Vodafone knew that to maintain their position as one of Europe’s leading telcos they needed to boost their ability to talk to customers in the right context, through the right channels, at the right time. Their challenge was twofold if they were to realise this ambition – new technical capabilities would need implementing, but arguably still more importantly Vodafone knew that their ways of working and operating model would also have to transform across all 21 of their operating companies globally, all of which worked in different ways.

increase in average revenue per user

saved in commission costs (through call center NBAs etc.)

greater number of propositions now live

increase in response rate to offers using adaptive modelling

greater value creation through NBAs using adaptive models

The approach

Merkle was engaged to deliver Vodafone’s transformation to a state Vodafone termed ‘Always On Marketing’ – looking not simply at technology, but at revolutionising ways of working too.

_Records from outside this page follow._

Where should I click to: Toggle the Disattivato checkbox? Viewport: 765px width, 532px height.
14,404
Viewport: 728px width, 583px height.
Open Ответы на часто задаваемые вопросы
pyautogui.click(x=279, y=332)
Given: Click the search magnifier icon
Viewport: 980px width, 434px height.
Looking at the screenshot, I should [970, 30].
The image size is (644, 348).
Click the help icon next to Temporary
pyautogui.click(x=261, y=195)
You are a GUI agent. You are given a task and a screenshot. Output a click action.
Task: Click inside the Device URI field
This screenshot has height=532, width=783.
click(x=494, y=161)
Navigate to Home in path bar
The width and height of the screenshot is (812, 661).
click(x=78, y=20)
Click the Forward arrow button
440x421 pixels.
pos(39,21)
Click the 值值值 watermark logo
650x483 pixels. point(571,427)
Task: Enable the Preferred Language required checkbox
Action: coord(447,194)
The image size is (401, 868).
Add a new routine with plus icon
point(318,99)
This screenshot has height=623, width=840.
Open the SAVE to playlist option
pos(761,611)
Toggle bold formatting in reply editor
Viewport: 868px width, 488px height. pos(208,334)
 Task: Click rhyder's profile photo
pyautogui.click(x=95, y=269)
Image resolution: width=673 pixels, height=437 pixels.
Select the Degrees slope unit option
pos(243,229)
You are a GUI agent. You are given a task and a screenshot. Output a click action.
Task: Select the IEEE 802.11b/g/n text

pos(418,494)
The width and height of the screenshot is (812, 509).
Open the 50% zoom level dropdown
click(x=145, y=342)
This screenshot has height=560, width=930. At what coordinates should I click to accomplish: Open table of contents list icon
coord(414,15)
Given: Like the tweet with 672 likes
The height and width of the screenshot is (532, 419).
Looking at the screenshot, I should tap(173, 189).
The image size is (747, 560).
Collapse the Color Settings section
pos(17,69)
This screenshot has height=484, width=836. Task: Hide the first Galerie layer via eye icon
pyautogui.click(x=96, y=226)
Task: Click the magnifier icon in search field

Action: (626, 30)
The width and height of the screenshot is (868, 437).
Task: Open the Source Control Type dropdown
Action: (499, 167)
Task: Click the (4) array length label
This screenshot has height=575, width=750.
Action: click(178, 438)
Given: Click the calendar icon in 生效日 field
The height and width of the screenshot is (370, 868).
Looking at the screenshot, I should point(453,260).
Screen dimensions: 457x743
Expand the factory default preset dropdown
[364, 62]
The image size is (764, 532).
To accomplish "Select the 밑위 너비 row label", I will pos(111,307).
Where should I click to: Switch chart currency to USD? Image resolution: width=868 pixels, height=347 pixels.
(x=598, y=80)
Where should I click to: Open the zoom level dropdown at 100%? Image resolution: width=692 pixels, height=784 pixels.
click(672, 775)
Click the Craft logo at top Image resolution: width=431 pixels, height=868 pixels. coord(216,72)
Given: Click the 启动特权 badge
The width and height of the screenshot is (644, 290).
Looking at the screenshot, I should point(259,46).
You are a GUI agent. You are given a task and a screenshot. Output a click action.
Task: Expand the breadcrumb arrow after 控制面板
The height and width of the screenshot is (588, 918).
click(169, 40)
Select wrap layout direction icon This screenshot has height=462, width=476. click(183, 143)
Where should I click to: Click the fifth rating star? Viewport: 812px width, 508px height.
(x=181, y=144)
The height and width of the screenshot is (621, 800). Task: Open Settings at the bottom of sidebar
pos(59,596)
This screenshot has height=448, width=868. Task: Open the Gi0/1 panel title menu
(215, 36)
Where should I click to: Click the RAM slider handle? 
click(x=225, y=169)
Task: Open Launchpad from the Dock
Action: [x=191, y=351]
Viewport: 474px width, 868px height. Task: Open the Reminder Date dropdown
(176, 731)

One of the primary focuses of our target operating model was in defining the organization structure of marketing teams, and how these worked alongside the wider business. By restructuring the teams to become agile and cross-functional rather than siloed, and embedding the right forums for collaboration and governance, we have streamlined decision-making and shifted Vodafone’s culture to be more oriented around the customer.

Vodafone’s OpCos differ significantly in size and culture, and a one-size fits all model was not possible. Merkle initially worked with 4 nominated OpCos (Turkey, Germany, Spain & UK) to build a target operating model collaboratively that could be applied across all OpCos ,  while facilitating communication between markets and allowing them to share learnings and best practice. Our final model combined best-in-class elements that were applicable everywhere, frameworks that allowed markets to shape elements of their own solution within certain parameters, and options for outsourcing of elements to central centers of excellence or third-party managed services.

Such was the success of our four pilot OpCo projects that we were then asked to expand our collaboration to Netherlands, with VodafoneZiggo, where we evolved the model further to bring in the latest agile concepts. We have also gone into Vodafone Greece to help them to stand up their agile squads.

The outcome

The revolutionized operating model that Merkle created for Vodafone has been instrumental in transforming their business. Customers are now receiving a six times greater variety of different propositions, with these still able to be serviced by the same number of Vodafone staff. The impact on the bottom line is evident – Vodafone has seen a 7% boost in average revenue per user, and has reduced commission costs by a fifth. The initiative has delivered a return on investment over one-third higher than before.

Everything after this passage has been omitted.